東洋経済オンライン / 2024年5月2日 8時0分

残念ながら、円安は日本が期待したような輸出ブームをもたらさなかった。それどころか、過去13年間のうち10年間は貿易赤字だった。対照的に、日本は1994年から2010年まで毎年貿易黒字を計上していた。日本の製品は非常に革新的で高品質だったため、プレミアム価格をつけることができたのだ。

短期的に円の価格を決めるのは日米金利差

短期的に円の動向を左右するのは日米金利差だろう。金利差が大きければ大きいほど、投資家は日本からアメリカや他の国へ資金を移動させる。
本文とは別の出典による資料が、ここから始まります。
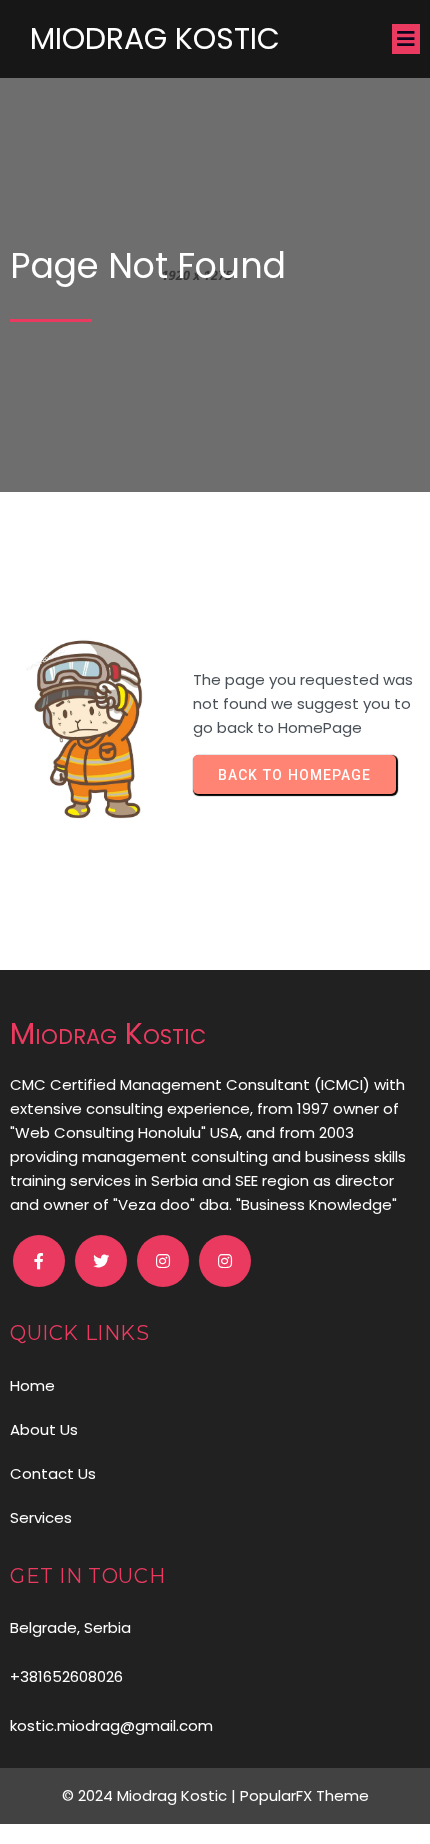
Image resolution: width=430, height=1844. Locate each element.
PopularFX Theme (304, 1795)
そのためには円を売らなければならず、円の価値は下がる。過去3年間で、金利差の上下は、円/ドルの価値の上下のほとんどを説明できる。

比較的小さなサプライズが、金融市場に急激かつ大きな変化をもたらすことはよくある。ほんの数カ月前まで、投資家はアメリカ連邦準備制度理事会(FRB)が今年3回の利下げを行い、日本銀行はさらなる引き締めを行うと予想していた。そうなれば金利差は縮小しただろう。

しかし、アメリカのインフレはあまりに頑強なので、FRBは利下げをまったくしないかもしれないし、一部のトレーダーは利上げさえするかもしれないと懸念している。

一方、日本銀行は4月26日、多くの投資家が予想していたように、国債購入ペースを引き下げないと発表した。その結果、日本の長期金利は予想以上に高くなるだろう。

これらすべてを合わせると、金利差は少し前に投資家が考えていたよりもはるかに大きくなる。この組み合わせは、4月26日と29日に円を暴落させた。今日の大きなリスクは暴落ではない。それは、財務省がすべてを「投機筋」のせいにすることで、根本的な原因を見失ってしまうことだ。